§ INFORMATION PROVIDED

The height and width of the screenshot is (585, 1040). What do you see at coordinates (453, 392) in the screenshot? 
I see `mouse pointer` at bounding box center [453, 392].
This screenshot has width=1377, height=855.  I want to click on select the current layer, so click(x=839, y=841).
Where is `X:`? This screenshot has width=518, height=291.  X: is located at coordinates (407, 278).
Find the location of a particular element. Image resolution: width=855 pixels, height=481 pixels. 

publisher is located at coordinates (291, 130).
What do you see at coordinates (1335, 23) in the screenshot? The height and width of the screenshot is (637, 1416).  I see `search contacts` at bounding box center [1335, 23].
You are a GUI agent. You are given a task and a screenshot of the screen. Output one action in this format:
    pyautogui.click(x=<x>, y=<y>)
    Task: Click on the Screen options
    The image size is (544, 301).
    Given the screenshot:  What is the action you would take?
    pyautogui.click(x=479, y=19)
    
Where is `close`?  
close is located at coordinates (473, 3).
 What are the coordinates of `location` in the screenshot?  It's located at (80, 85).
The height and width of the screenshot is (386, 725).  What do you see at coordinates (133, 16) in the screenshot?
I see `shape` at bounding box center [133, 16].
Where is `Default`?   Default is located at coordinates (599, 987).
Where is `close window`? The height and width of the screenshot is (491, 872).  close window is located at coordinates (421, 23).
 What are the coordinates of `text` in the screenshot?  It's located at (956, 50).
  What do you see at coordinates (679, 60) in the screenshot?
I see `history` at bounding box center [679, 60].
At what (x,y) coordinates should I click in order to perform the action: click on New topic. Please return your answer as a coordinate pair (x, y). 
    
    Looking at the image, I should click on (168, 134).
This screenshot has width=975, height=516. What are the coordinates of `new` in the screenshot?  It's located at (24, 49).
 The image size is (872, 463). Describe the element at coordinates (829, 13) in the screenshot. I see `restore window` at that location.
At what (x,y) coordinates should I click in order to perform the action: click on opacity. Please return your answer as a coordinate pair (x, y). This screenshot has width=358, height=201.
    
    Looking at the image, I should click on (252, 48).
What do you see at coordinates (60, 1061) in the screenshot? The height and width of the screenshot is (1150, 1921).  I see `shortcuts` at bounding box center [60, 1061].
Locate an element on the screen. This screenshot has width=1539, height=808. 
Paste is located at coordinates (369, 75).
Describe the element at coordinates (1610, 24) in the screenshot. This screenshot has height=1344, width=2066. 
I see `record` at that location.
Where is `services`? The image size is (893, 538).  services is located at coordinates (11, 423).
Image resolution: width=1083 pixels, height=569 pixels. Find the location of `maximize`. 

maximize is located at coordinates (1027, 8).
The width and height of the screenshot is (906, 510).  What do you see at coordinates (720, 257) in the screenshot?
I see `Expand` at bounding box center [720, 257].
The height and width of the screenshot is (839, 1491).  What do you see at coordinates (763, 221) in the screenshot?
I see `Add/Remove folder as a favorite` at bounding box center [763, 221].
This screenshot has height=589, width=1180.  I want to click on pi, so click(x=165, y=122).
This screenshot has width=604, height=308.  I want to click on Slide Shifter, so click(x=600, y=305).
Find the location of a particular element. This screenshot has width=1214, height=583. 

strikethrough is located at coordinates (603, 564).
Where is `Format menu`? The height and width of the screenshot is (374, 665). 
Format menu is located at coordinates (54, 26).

§ EXERCISE INSTRUCTIONS
Copy out every one of the records above word for word.

§ THE RESULT
The height and width of the screenshot is (585, 1040). What do you see at coordinates (453, 392) in the screenshot? 
I see `mouse pointer` at bounding box center [453, 392].
This screenshot has width=1377, height=855.  I want to click on select the current layer, so click(x=839, y=841).
Where is `X:`? This screenshot has width=518, height=291.  X: is located at coordinates (407, 278).
Find the location of a particular element. Image resolution: width=855 pixels, height=481 pixels. 

publisher is located at coordinates (291, 130).
What do you see at coordinates (1335, 23) in the screenshot? The height and width of the screenshot is (637, 1416).  I see `search contacts` at bounding box center [1335, 23].
You are a GUI agent. You are given a task and a screenshot of the screen. Output one action in this format:
    pyautogui.click(x=<x>, y=<y>)
    Task: Click on the Screen options
    The image size is (544, 301).
    Given the screenshot:  What is the action you would take?
    pyautogui.click(x=479, y=19)
    
Where is `close`?  
close is located at coordinates (473, 3).
 What are the coordinates of `location` in the screenshot?  It's located at (80, 85).
The height and width of the screenshot is (386, 725).  What do you see at coordinates (133, 16) in the screenshot?
I see `shape` at bounding box center [133, 16].
Where is `Default`?   Default is located at coordinates (599, 987).
Where is `close window`? The height and width of the screenshot is (491, 872).  close window is located at coordinates (421, 23).
 What are the coordinates of `text` in the screenshot?  It's located at (956, 50).
  What do you see at coordinates (679, 60) in the screenshot?
I see `history` at bounding box center [679, 60].
At what (x,y) coordinates should I click in order to perform the action: click on New topic. Please return your answer as a coordinate pair (x, y). 
    
    Looking at the image, I should click on (168, 134).
This screenshot has width=975, height=516. What are the coordinates of `new` in the screenshot?  It's located at (24, 49).
 The image size is (872, 463). Describe the element at coordinates (829, 13) in the screenshot. I see `restore window` at that location.
At what (x,y) coordinates should I click in order to perform the action: click on opacity. Please return your answer as a coordinate pair (x, y). This screenshot has width=358, height=201.
    
    Looking at the image, I should click on (252, 48).
What do you see at coordinates (60, 1061) in the screenshot? The height and width of the screenshot is (1150, 1921).  I see `shortcuts` at bounding box center [60, 1061].
Locate an element on the screen. This screenshot has width=1539, height=808. 
Paste is located at coordinates (369, 75).
Describe the element at coordinates (1610, 24) in the screenshot. This screenshot has height=1344, width=2066. 
I see `record` at that location.
Where is `services`? The image size is (893, 538).  services is located at coordinates (11, 423).
Image resolution: width=1083 pixels, height=569 pixels. Find the location of `maximize`. 

maximize is located at coordinates (1027, 8).
The width and height of the screenshot is (906, 510).  What do you see at coordinates (720, 257) in the screenshot?
I see `Expand` at bounding box center [720, 257].
The height and width of the screenshot is (839, 1491).  What do you see at coordinates (763, 221) in the screenshot?
I see `Add/Remove folder as a favorite` at bounding box center [763, 221].
This screenshot has height=589, width=1180.  I want to click on pi, so click(x=165, y=122).
This screenshot has width=604, height=308.  I want to click on Slide Shifter, so click(x=600, y=305).
Find the location of a particular element. This screenshot has width=1214, height=583. 

strikethrough is located at coordinates (603, 564).
Where is `Format menu`? The height and width of the screenshot is (374, 665). 
Format menu is located at coordinates (54, 26).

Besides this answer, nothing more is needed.